Materials: Ara-C, VP-16, G-CSF was provided by Nippon Shinyaku, Nihonkayaku, Chugai pharmacy, respectively, Tokyo, Japan. 32D and HL-60 were obtained from RIKEN Bioresource Center Cell Bank (Ibaragi, Japan), Ba/F3 was generous gifts from Dr. Kume, Jichi medical school, Tochigi, Japan.

Methods: 5 x 105/ml HL60, 32D and Ba/F3 were cultured with various concentrations of Ara-C and/or VP-16 in the presence or absence of G-CSF 50ng/ml for 3 days. At the end of the culture, cell proliferation and viability were determined by using the trypan blue. The Annexin V-binding capacity of treated cells was examined by flow cytometry using ANNEXIN V-FITC APOPTOSIS DETECTION KIT I purchased from BD Pharmingen™. Cell cycle analysis was done with BrdU Flow KIT purchased from BD Pharmingen™. The incorporated BrdU was stained with specific anti-BrdU fluorescent antibodies, and the levels of cell-associated BrdU are then measured by flow cytometory.

Result:

  1. Ara-C and VP-16 inhibited proliferation and decreased viability of leukemic cell lines dose-dependently. Half killing concentration (IC50) was redused in combination of Ara-C and VP-16 than Ara-C or VP-16 alone. In G-CSF dependent cell line (32D), IC50 was redeced in the presence of G-CSF than absence of G-CSF at G-CSF, and there was no significant difference between with and without G-CSF in G-CSF independent cell lines (HL-60, Ba/F3) (p<0.05).

  2. In combined treatment of low dose Ara-C (10−7M) and VP-16 (10−7M), the percentage of apoptotic cells were increased to 20.67% from 13.04% by addition of G-CSF in 32D, and there was no significant differencebetween with and without G-CSF in HL-60 and Ba/F3 (p<0.05).

  3. At combined treatment of low dose Ara-C and VP-16, the percentage of G0/G1 phase cells were decreased to 43.94% from 35.63% and S phase cells were increased to 29.50% from 24.05% in 32D by addition of G-CSF, and there was no significant difference between with and without G-CSF in HL-60 and Ba/F3 (p<0.05).

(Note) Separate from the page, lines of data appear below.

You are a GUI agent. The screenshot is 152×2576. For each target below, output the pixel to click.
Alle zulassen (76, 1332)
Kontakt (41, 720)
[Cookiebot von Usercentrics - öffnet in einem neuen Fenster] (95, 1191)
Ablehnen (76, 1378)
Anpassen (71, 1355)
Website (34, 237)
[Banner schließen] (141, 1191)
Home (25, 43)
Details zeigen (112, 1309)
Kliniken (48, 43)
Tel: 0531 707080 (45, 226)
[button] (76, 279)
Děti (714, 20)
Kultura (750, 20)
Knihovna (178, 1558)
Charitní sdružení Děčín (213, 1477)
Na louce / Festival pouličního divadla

Discussion: We first showed a combination effect of Ara-C and VP-16. Next we demonstrated that the potentiation of the cytotoxicity was mediated through the mechanism of apoptosis, and apoptosis played an important role for eradicating leukemic cells by low dose Ara-C and VP-16. And G-CSF recruited cells G0/G1 phase into S phase in G-CSF dependent cells by addition of G-CSF. These results suggest that priming effect of G-CSF significantly potentiate the cytotoxicity mediated by AVG chemotherapy.

Conclusion: The priming effect of G-CSF might be admitted at least of a part in AML cells.

Author notes

Disclosure: No relevant conflicts of interest to declare.